Minnie Caldwell's bought two ringside seats for the fight, but Ena Sharples refuses to accompany her, feeling that pitting hapless beginner Stan against a champion wrestler is grotesquely unfair.
Over at the Rovers, Stan serves Ian Campbell with a tomato juice and boggles at the size of the man.
With the pub likely to be quiet when the wrestling's on, Jack's planning to go and see it, but Annie's on to him before he can even ask: "I think we shall be quite busy, Jack, even though our customers are satisfying their moronic bloodlust."
Dennis Tanner's popped into the sporting club to get a pair of tickets, and regales a clearly uninterested Norman with tales of his boxing prowess at school: "I were champion of the form, you know. Mind you, I were two years older than everybody else."
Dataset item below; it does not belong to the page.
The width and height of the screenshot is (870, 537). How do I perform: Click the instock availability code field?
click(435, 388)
Ian Campbell happens to arrive at this point, Norman desperately trying to warn Dennis as he spouts off to the burly stranger about how wrestling matches are all fixed.
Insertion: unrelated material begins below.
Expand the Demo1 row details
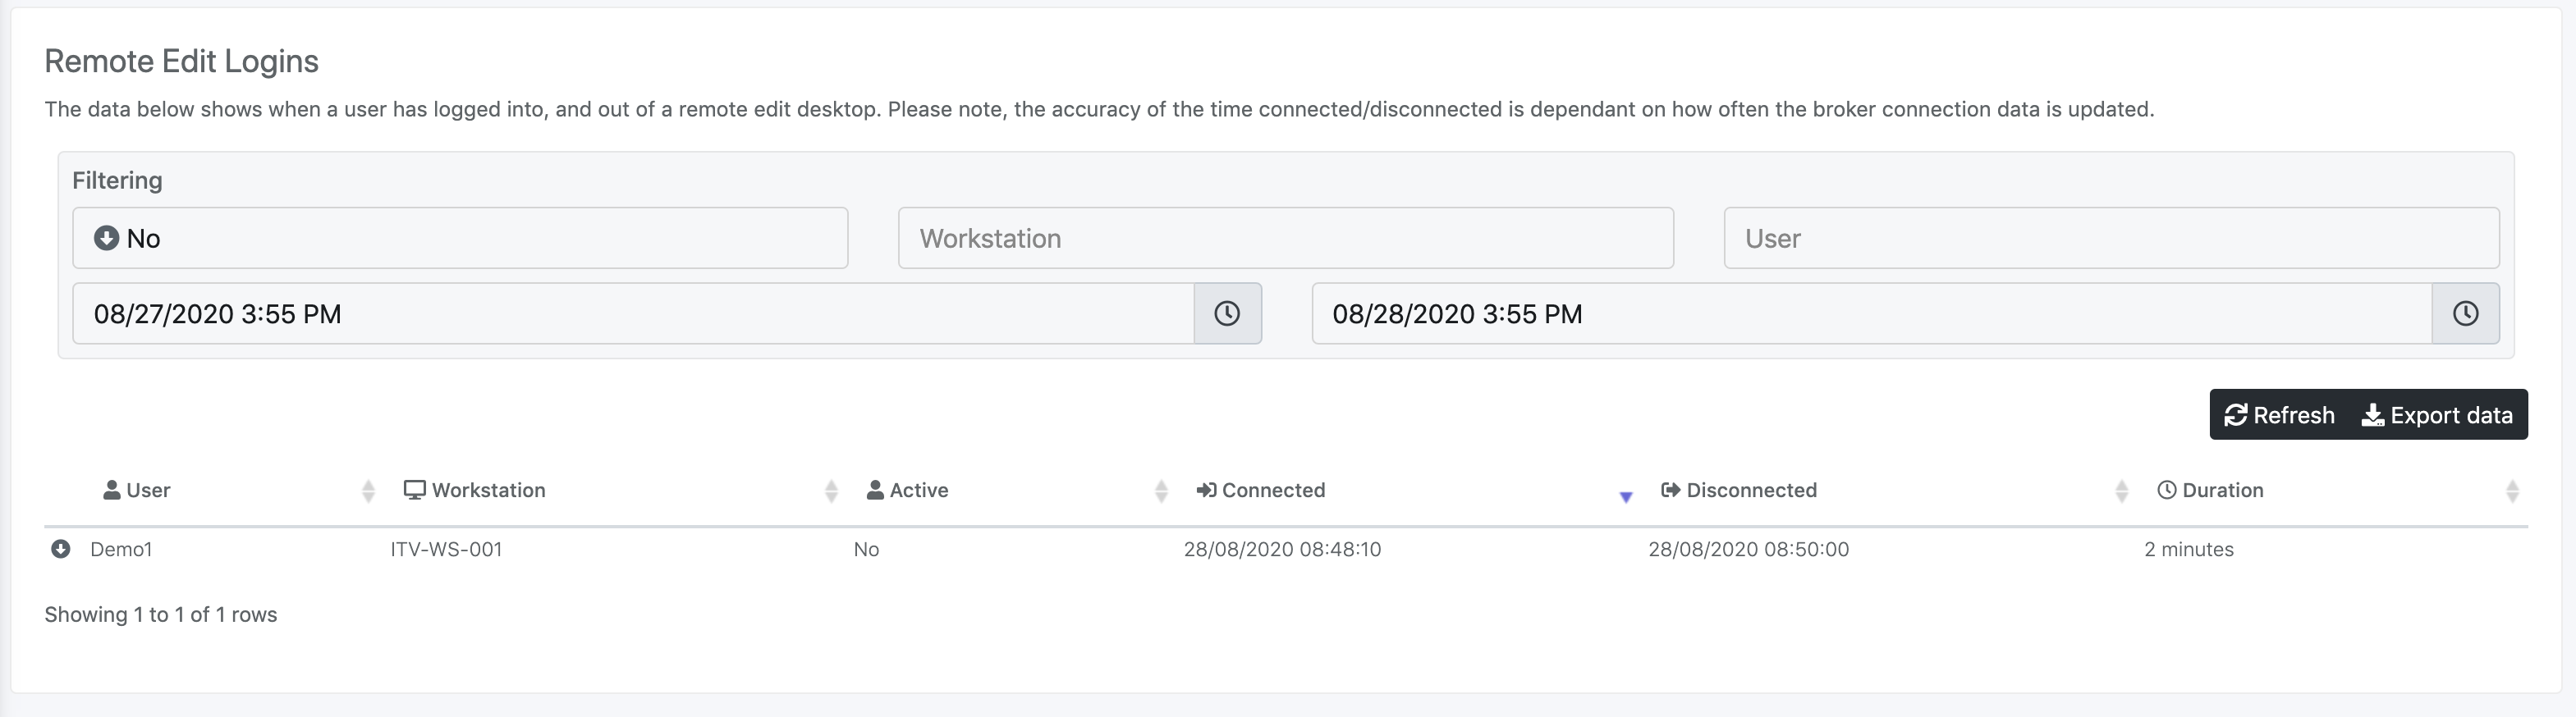Viewport: 2576px width, 717px height. (61, 549)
In the end, Dennis ends up with nothing more than a crushed hand when he and Campbell shake.
Back at the Rovers, Albert Tatlock reminisces over the great wrestling matches of the past: "And if things got dull in 't' ring, you could always gamble on half a dozen fights outside that were worth watching." He's going to the fight with Minnie, in Ena's place. Jack warns him to be careful - after all, it is a leap year. Annie's appalled when she learns that Dennis's other ticket is for Jack - but for once her beleaguered husband manages to get his way.
Stan dashes over to Minnie's house to beg Charlie not to make him fight. He's seen Campbell, and he's terrified: "He's about seven foot!" "Well, so are you," Charlie reassures him. "Aye, but not across!" Minnie gives Stan a lucky pixie made of Cornish clay (look at that picture above her mantelpiece!)
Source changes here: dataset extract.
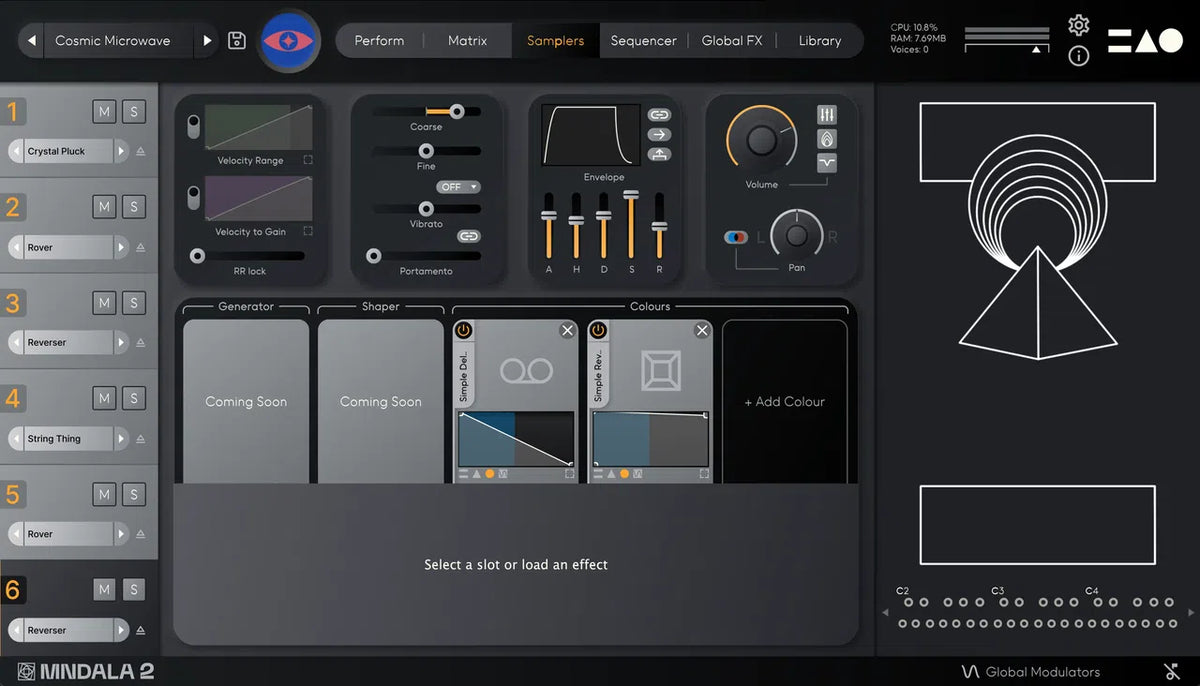Screen dimensions: 1200x686
Task: Click the envelope link icon
Action: tap(659, 115)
At the sporting club, the evening's entertainment commences. The spectators are baying for blood, with the exception of Minnie, who can't bear to see anyone hurt - she's only there to support Stan.
Backstage, Stan gets a rubdown and a pep talk from Tickler, who warns him to submit once Campbell's got him in his Indian death grip. By this time the butterflies in Stan's stomach "feel like giant spanners". Campbell pops in for an agonising pre-match handshake.
The Rovers is, as predicted, deserted. Ena and Annie are on their own, and the landlady asks her guest to join her in a glass of cherry brandy (Ena hasn't had a cherry brandy since before her marriage, when she was stepping out with Sid Appleby). Ena suggests that all the screaming at the wrestling match will be cathartic for Jack, but Annie's insistent: "If I know my Jack, they won't get a peep out of him."
Cut to Jack being restrained by Dennis as he goes berserk in the audience.
It's time for the big fight, and as Stan is tied into his cape ("Ooh, it does suit him, that cape," observes Minnie) and ushered toward the stage, I can't help wishing I had a T-shirt like Len Fairclough's.
The fight begins ("He's more than that!" cries a scandalised Hilda when Stan's weight is given as 15 stone three ounces), and it looks like Stan faces a good pulverising. Hilda's more worried about Stan's pot belly than his impending hospitalisation: "If he's gonna start stripping off in public he'll have to slim!"
Over at the Rovers, Ena and Annie have moved on to the Benedictine, and are now so squiffy that they're on first name terms. When Ena mentions she's unable to afford a proper Sunday lunch on her pension, Annie makes the sure-to-be-regretted move of inviting her round any time she wants.
Ena tells Annie she thinks she should've won the talent contest at the sporting club with her beautiful voice. Annie reciprocates with an appreciation of Ena's: "I've heard your Rock of Ages echoing across the street on a Sunday morning!"
At the sporting club, the wrestling match concludes with Stan thrown out of the ring onto the lap of the startled gent sitting next to Hilda.
The episode ends with Ena and Annie singing us out. Sheer bliss.